Friday, November 14, 2008

Men's Retreat Teaching (Part 2)

Later that evening on the men's retreat I taught on Numbers 11. The Israelites complain that they don't have meat to eat and say they are tired of the manna. They also claim that they were better off in Egypt.

So God declares that he will give them quail, so much so that it comes out of their nostrils. He gives them more quail than they know what to do with. It ends by God sending a plague on those who had craved meat. They name the place this happened Kibroth Haatavah, which literally means Graves of craving. Their cravings led to the grave.

Often times, when we follow our desires, our cravings, our lusts (lust isn't just about sex) we find death awaits us. It may not be a literal death, but it could be the death of a relationship, the death of our integrity, the death of our identity, the death of a family.

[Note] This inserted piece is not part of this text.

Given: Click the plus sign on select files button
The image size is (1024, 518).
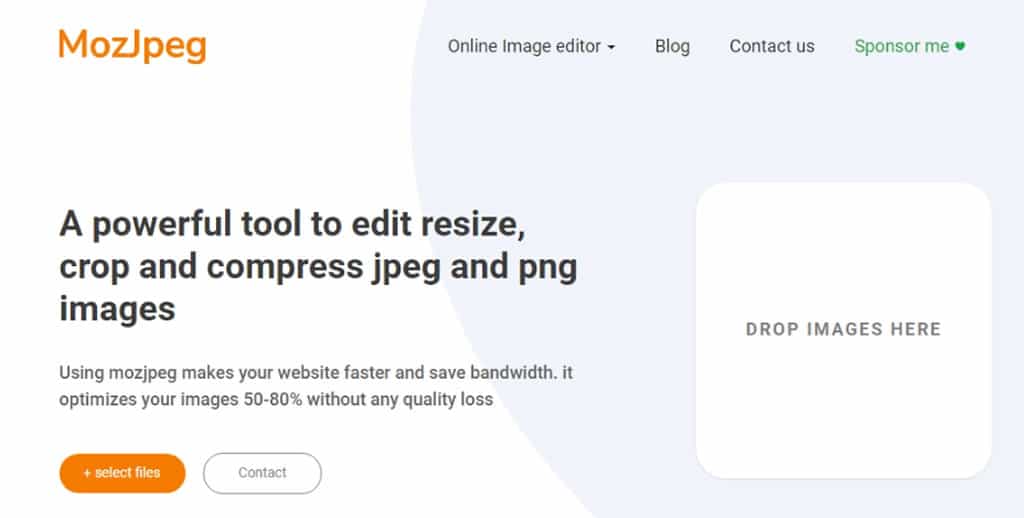Looking at the screenshot, I should pos(87,473).
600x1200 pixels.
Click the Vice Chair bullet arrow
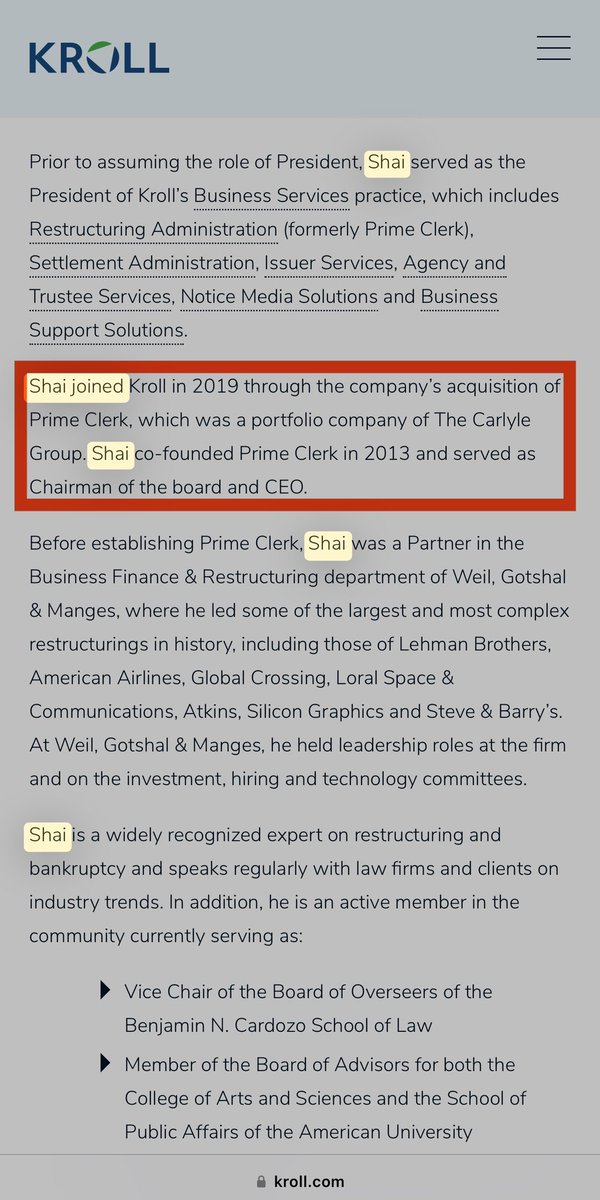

The progression in Numbers 11 goes like this. Their Cravings lead to complaining, complaining leads to self-pity, self-pity leads to trivializing God's blessings, trivializing God's blessings leads to rejection of God's blesssings, which leads to death.

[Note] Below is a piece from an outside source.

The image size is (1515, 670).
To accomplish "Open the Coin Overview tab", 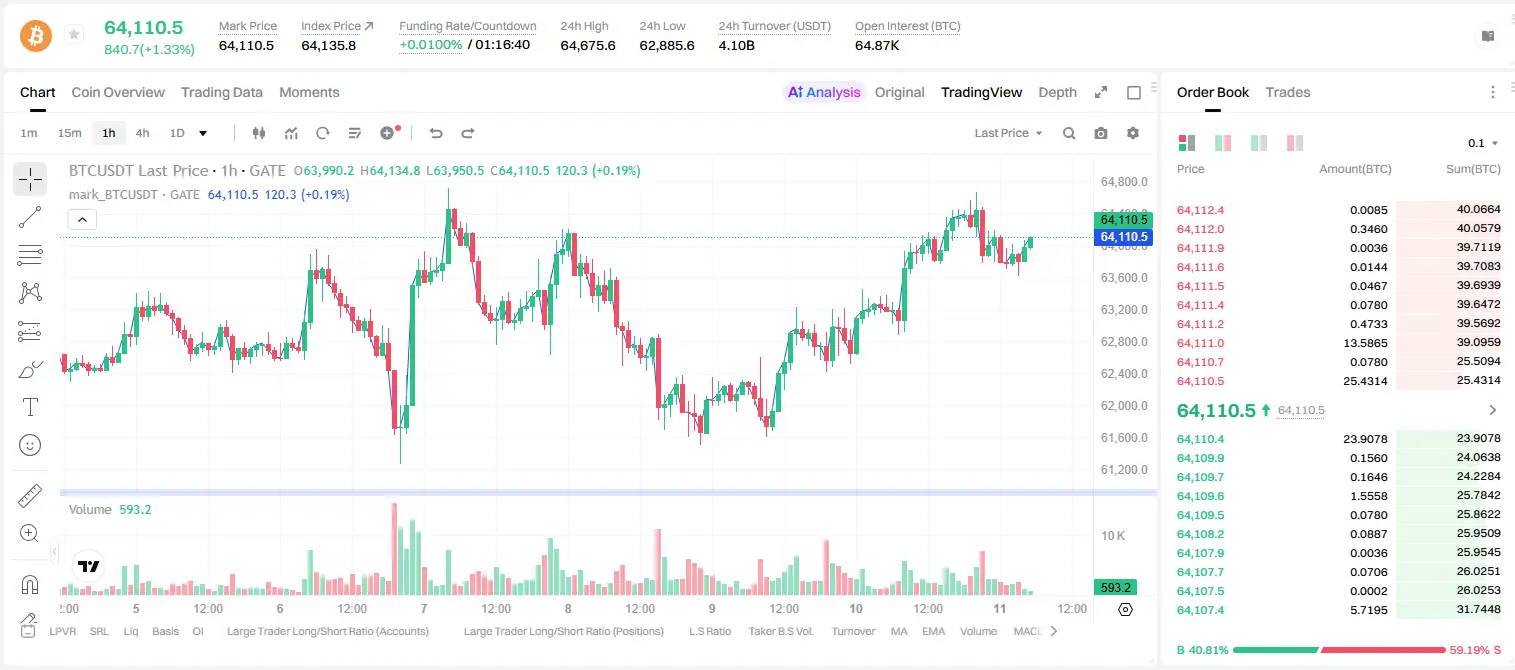I will [x=118, y=92].
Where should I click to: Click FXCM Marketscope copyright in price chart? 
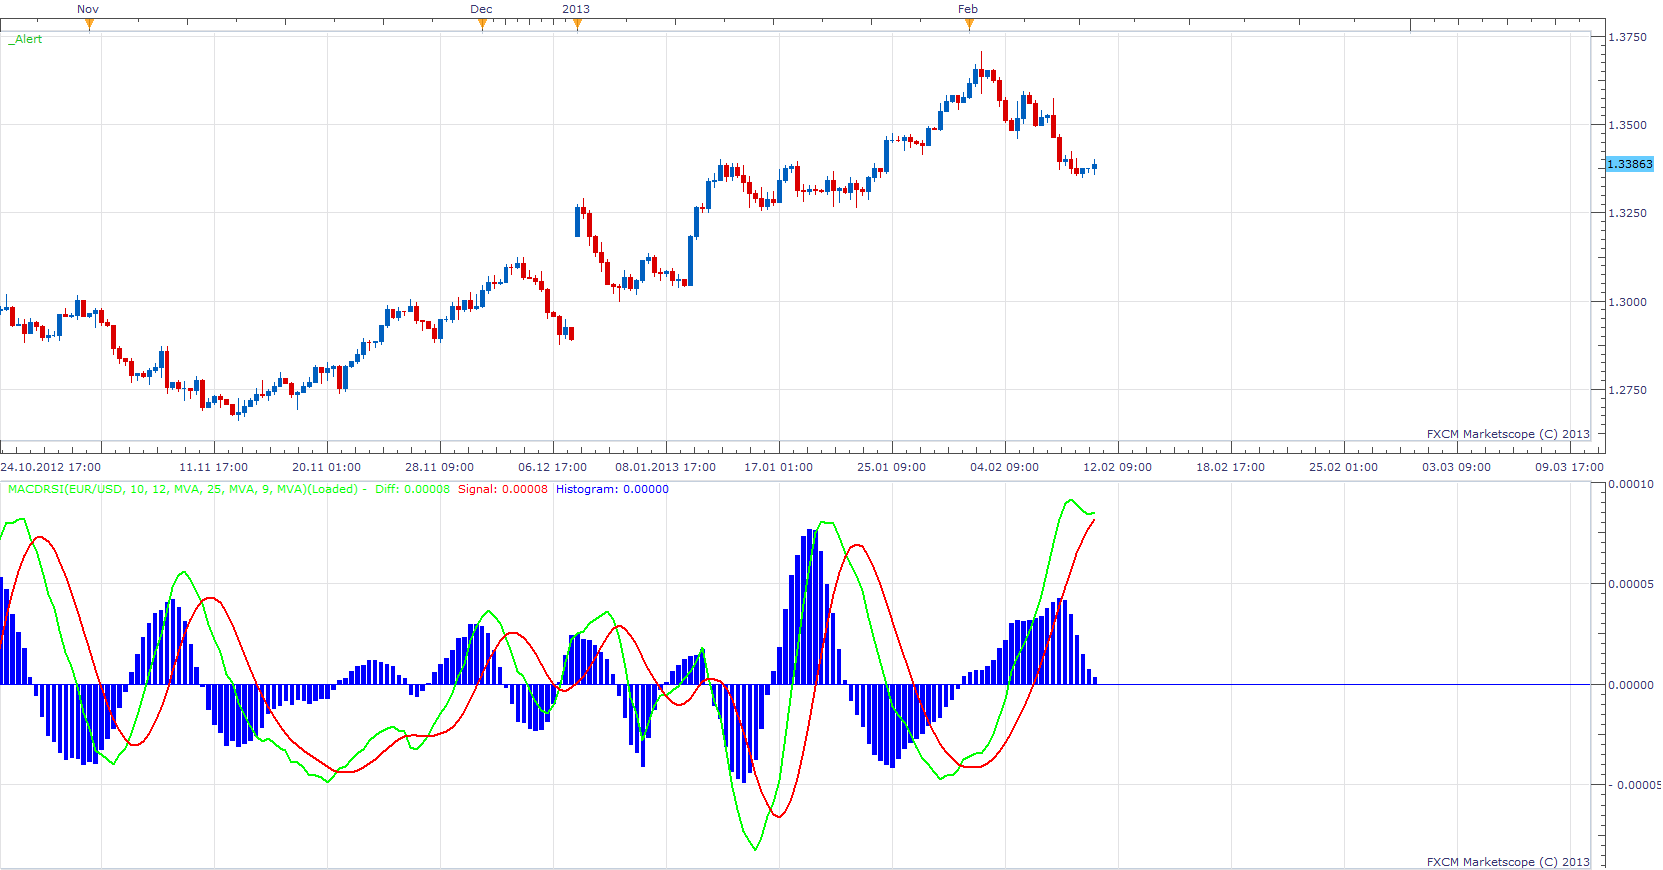tap(1508, 434)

The Israelites voice their complaint about the manna, which means they trivialize this provision from God. The also claim they were better off in Egypt which is a slap in God's face since they were slaves in Egypt. When they trivialize God's blessing of Manna and God's redemption of them from slavery, they trivialize God.

So, there are two applications. First, what do you do with your cravings? Do you simply give into them? That leads to disaster. Do you repress them? That can lead to disaster as well. The right answer is to submit them to God and allow God to direct them to the right places in your life.

The second application is to ask ourselves how we have trivialized God's blessings in our lives. Namely, the relationships that matter most to us. Whether it is our spouse, our children, our friends our co-workers, how have you trivialized the blessing they are in your life. Another way to think of this is to ask this question: how do you treat the people that matter most to you? Do you speak words of truth and blessing and good, or do trivialize them and take it for granted that they are a part of your life. We should bless the blessings God has given us. The best way to avoid trivializing God's blessings is to be thankful for them and treat them for what they are...blessings.